El actual modelo de sustentabilidad continúa alimentándose de las raíces de una economía extractiva. Ser sustentable es una estrategia rentable de márketing donde decimos que ‘de verdad queremos ser sostenibles pero no queremos dejar de ganar’. De este modo la sustentabilidad se convierte en un mero ambientalismo cosmético que está separado de sus bases éticas originarias. En tal sentido, sustentabilidad no implica un crecimiento sin deceso que privilegie enteramente al ser humano, sino una expansión de nuestro foco de preocupación (centrado en nosotros) hacia otros ecosistemas. Una sustentabilidad más inclusiva está anclada en el altruismo, en la diversidad y en la capacidad de ser conscientes de lo que somos y hacemos en relación a los demás.
Una idea madura de sustentabilidad no significa dejar de ser antropocéntricos, dejar de extraer o dejar de consumir. Lo último sería convertirnos en fanáticos ambientalistas. Por el contrario, así como el ser humano madura en sus deseos y aprende a descifrar sus propios ritmos, como humanidad estamos invitados a reducir nuestro hambre de más, a dejar de creer que somos lo más importante y a observar nuestros ritmos de extracción y consumo. Una mirada adulta de sustentabilidad implica ver y accionar acorde con los ritmos de recuperación de la naturaleza, conduciendo inevitablemente a la renuncia de nuestras costumbres de ser, estar y relacionarnos. Es quitar el polvo de nuestros gafas y comenzar a mirar con apreciación la generosidad de todo lo existente por permitir que sigamos en pie.

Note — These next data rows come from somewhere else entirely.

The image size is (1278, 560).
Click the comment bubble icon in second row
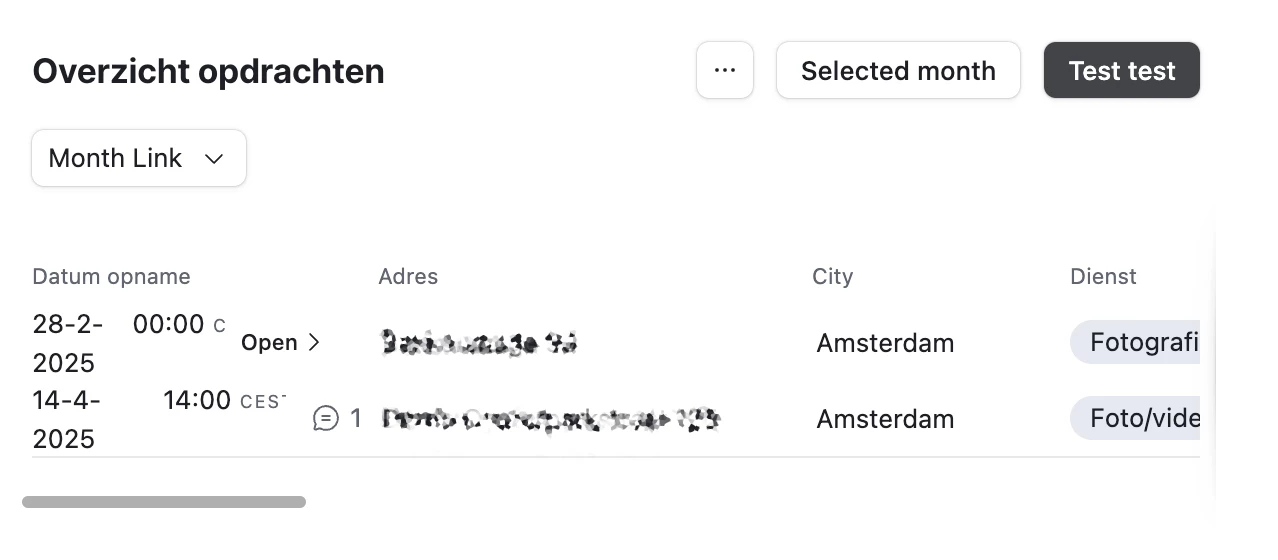(x=326, y=418)
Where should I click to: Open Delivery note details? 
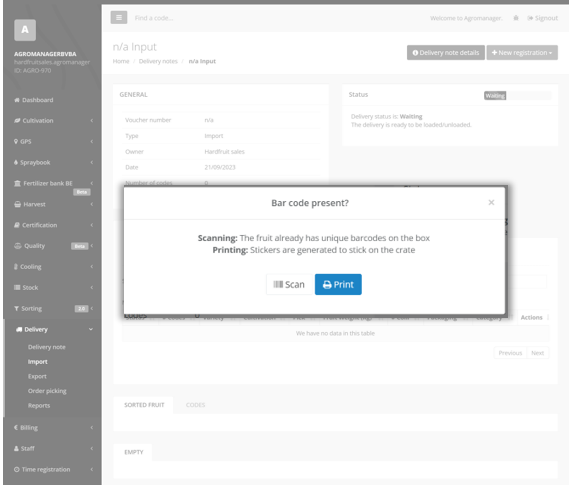pos(446,53)
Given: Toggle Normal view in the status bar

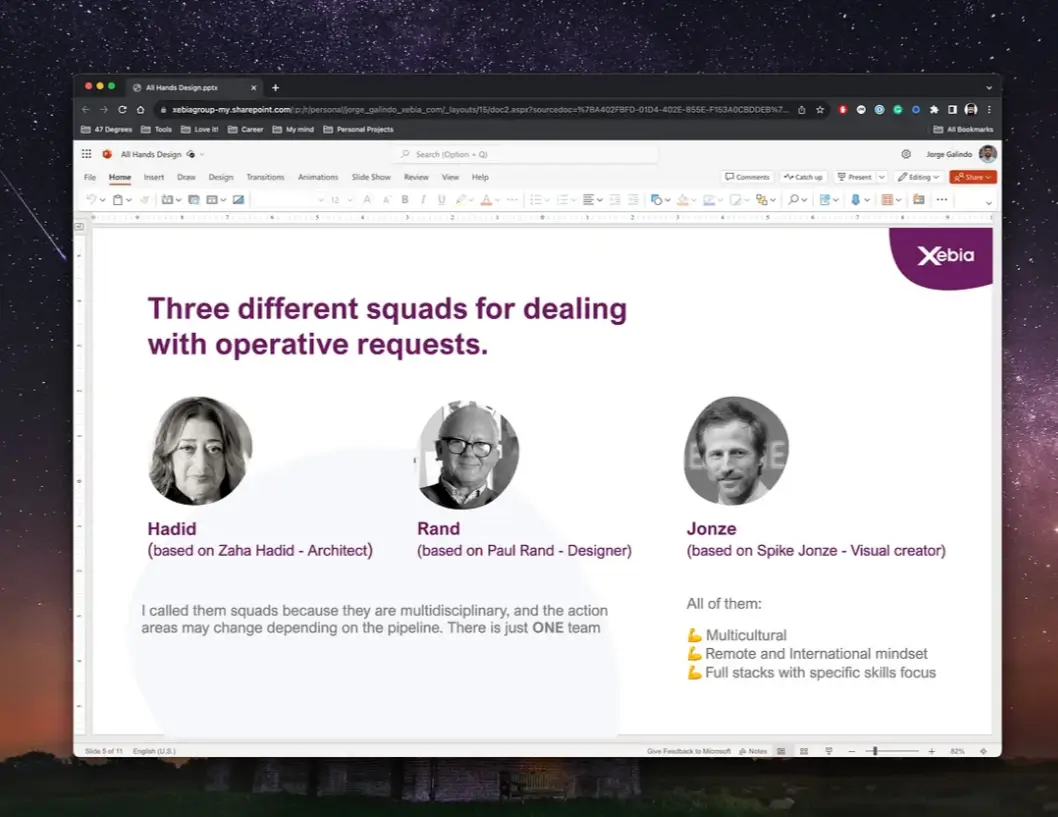Looking at the screenshot, I should coord(781,751).
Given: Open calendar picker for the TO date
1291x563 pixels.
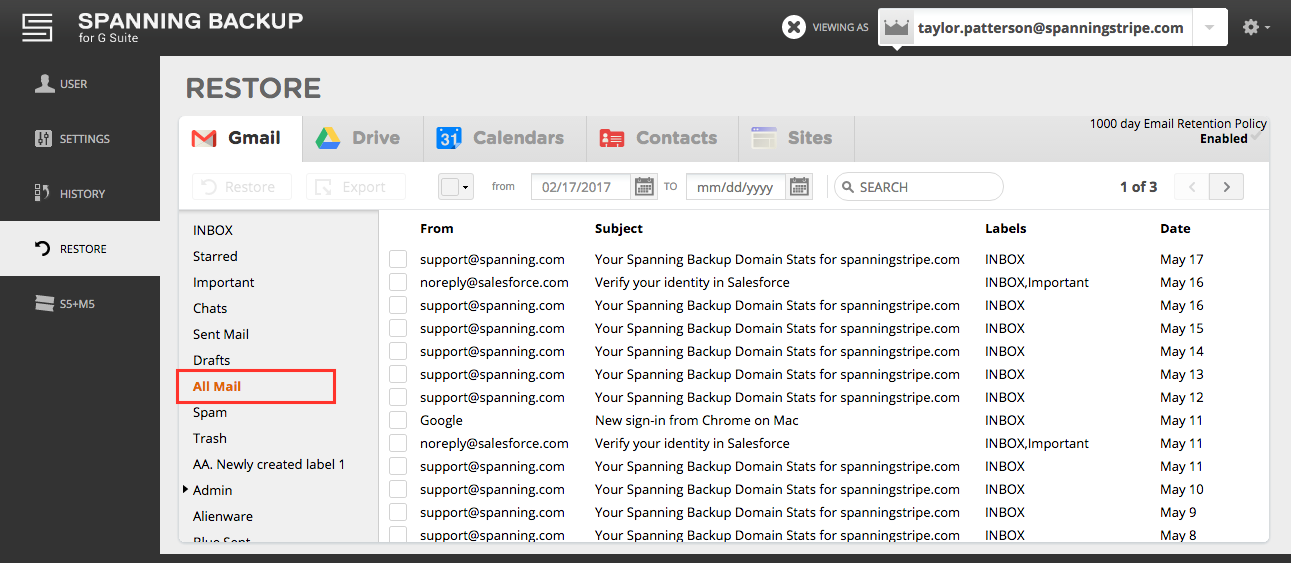Looking at the screenshot, I should 799,187.
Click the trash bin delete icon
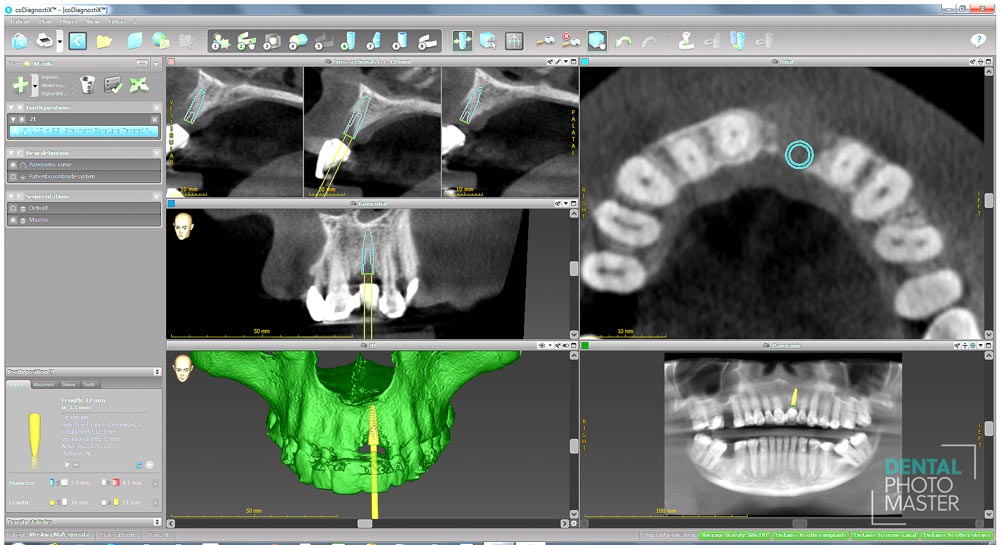Screen dimensions: 1000x545 click(x=87, y=84)
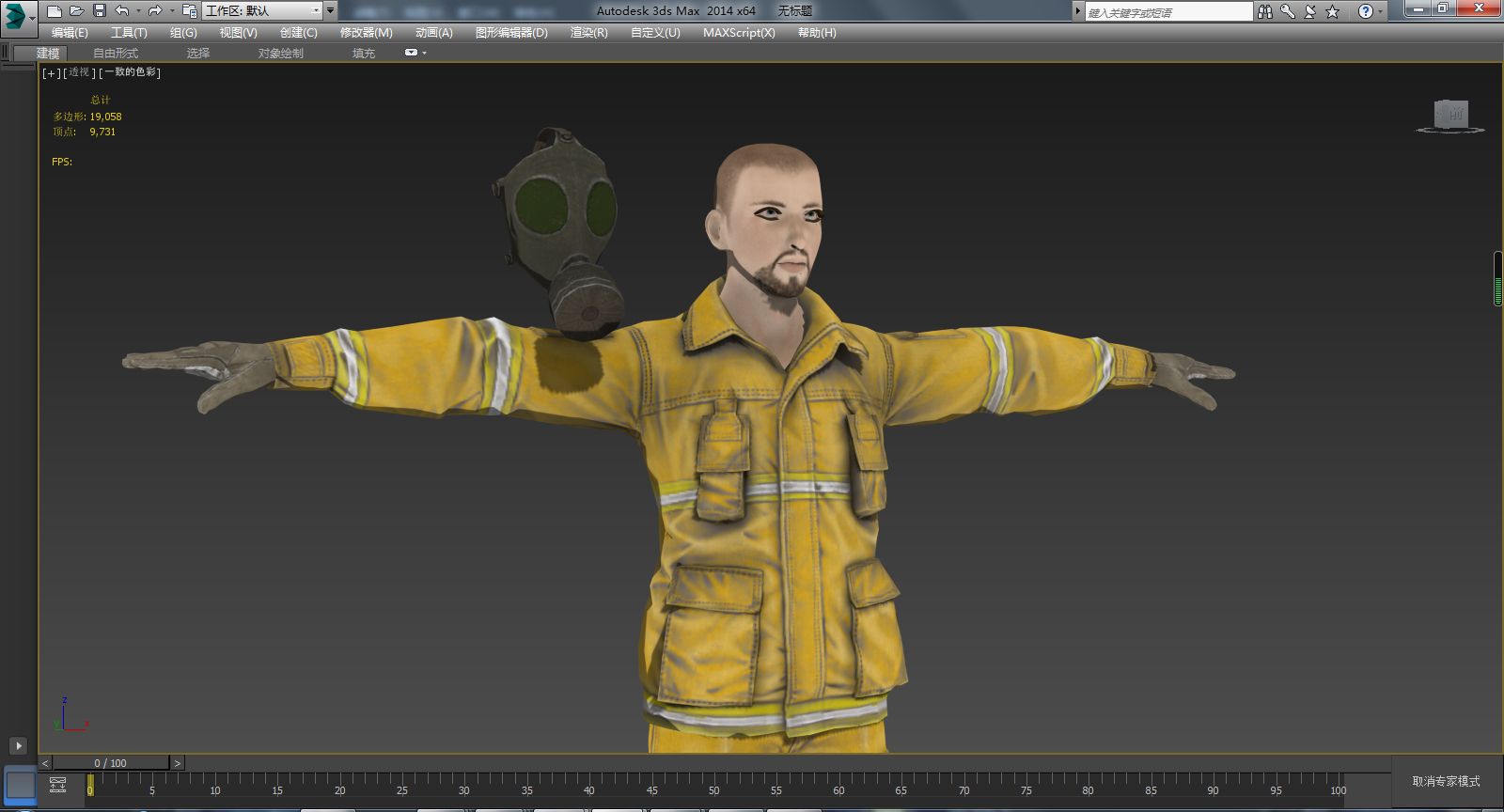1504x812 pixels.
Task: Switch to the 自由形式 ribbon tab
Action: pos(116,53)
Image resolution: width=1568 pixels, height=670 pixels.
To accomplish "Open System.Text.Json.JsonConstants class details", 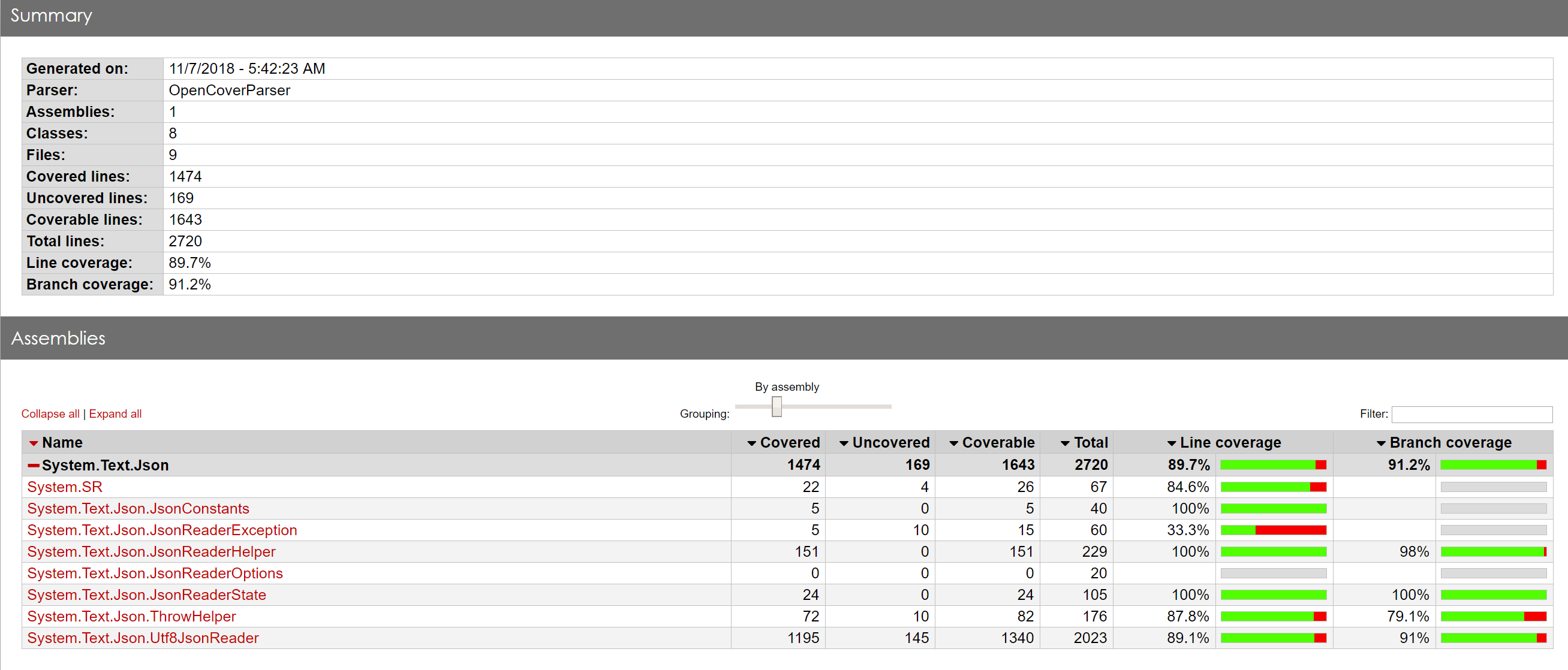I will pos(138,509).
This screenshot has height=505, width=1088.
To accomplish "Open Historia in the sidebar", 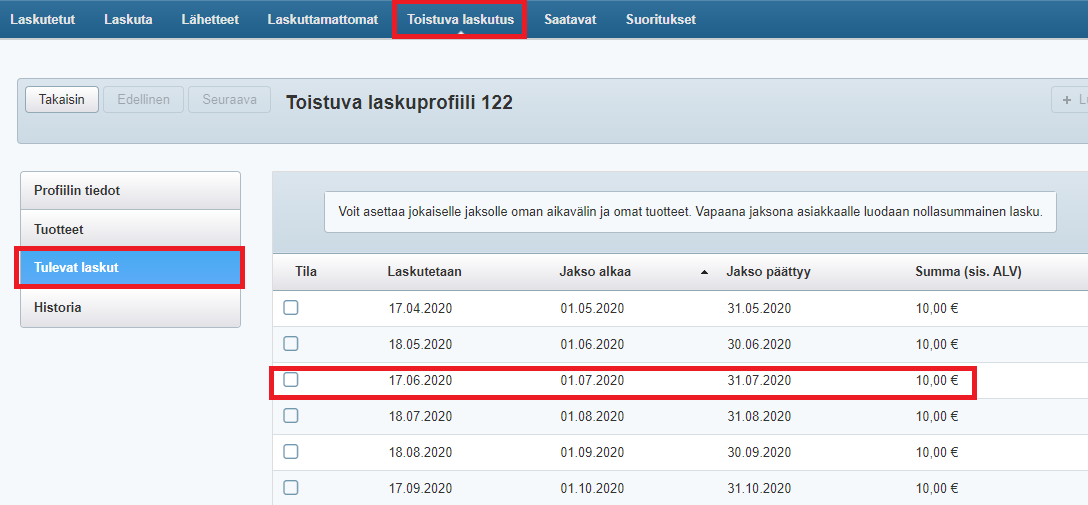I will point(130,308).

En conclusión, la sustentabilidad se ha convertido en un comodín para seguir generando dividendos, pero para un público más sofisticado incrementando aún más la brecha de inequidad. La culpa no es de la sustentabilidad, de los emprendedores, del patriarcado, ni del gobierno y sus representantes. Es nuestra ceguera crónica adicta al entretenimiento y a los placeres a corto plazo. Nuestra enfermedad es la intolerancia de estar con nosotros mismos y la falta de coraje para hacerlo. Esto no es una crisis climática o social, es una crisis ética y espiritual.